As noted in this space before here, it ain’t over until the fax lady sings. But, as of now, it’s looking bright orange for the Lady Vols.

SOCCER: The soccer program has started the season with one loss and one tie and will be looking for the first outright win of the 2022 season this Thursday, Aug. 25, against Duke at 7 p.m. at Regal Soccer Stadium in Knoxville.
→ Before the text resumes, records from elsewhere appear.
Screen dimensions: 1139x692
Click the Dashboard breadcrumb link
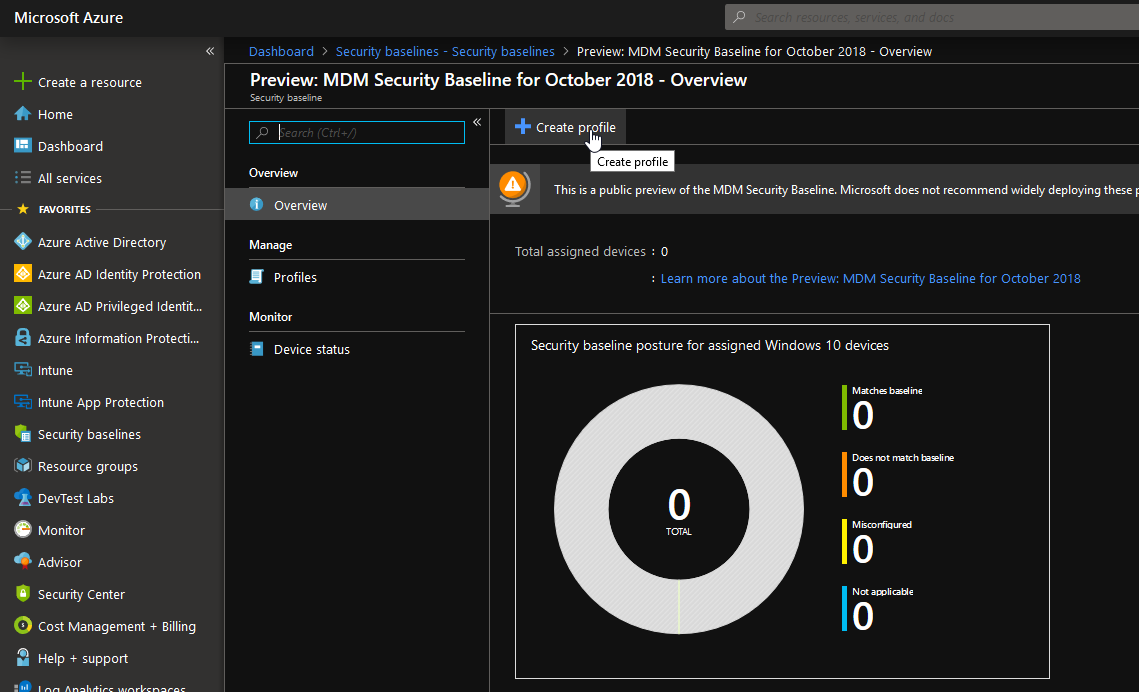(281, 51)
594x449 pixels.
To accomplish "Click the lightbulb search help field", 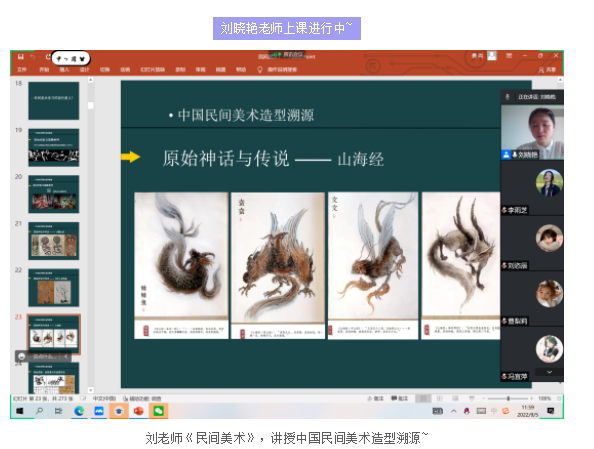I will tap(277, 69).
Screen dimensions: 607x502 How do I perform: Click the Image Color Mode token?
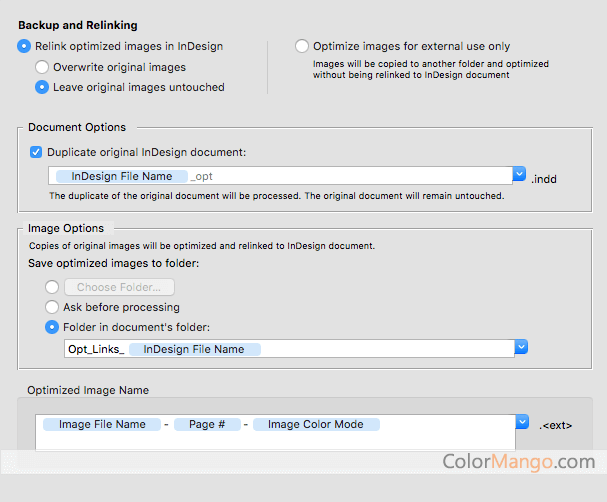pyautogui.click(x=315, y=424)
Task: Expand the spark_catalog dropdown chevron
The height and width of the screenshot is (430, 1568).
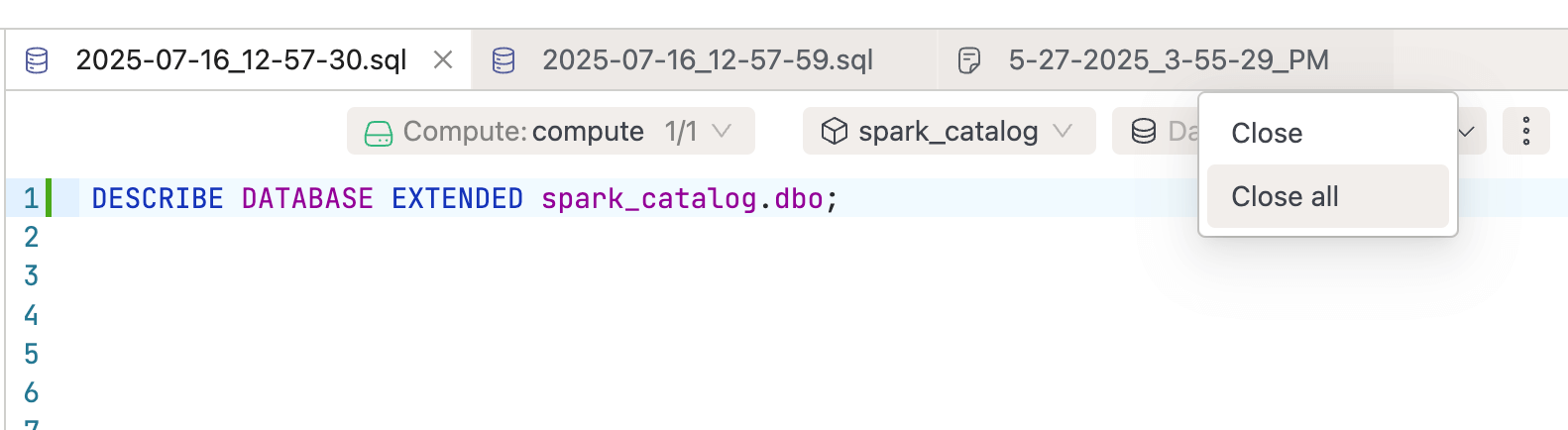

It won’t be easy. The Blue Devils are ranked No. 2 in the country. Tennessee, which is ranked No. 11, tied No. 23 SMU last Sunday, 1-1. Last week, the season opening 3-0 loss was on the road to perennial powerhouse North Carolina, which is ranked No. 10. Redshirt freshman Ally Zazzara made her collegiate debut at goalkeeper against the Tar Heels after veteran Lindsey Romig missed the game due to illness. Zazzara bounced back against SMU with six saves with Romig still sidelined.
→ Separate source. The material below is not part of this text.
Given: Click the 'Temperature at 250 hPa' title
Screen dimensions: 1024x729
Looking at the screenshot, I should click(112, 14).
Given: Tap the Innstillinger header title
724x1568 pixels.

After the 1-1 tie, head coach Joe Kirt said: “We would’ve liked another 20 minutes to get another goal there. We created a ton of chances. Some moments we were pretty good, and other moments we weren’t good enough. That’s the difference in the game.”

Kudos to Kirt, who is in his first season as a head coach, for not making any excuses and for playing a stacked non-conference schedule rather than loading up on teams that couldn’t challenge Tennessee. The SEC coaches predicted the Lady Vols would win the conference. Tennessee will be well-tested when SEC play starts Sept. 16 at Florida.

Maria M. Cornelius, a writer/editor at Moxley Carmichael since 2013, began writing about the Lady Vols in 1998. In 2016, she published her first book, “The Final Season: The Perseverance of Pat Summitt,” through The University of Tennessee Press. She can be reached at mmcornelius23@gmail.com.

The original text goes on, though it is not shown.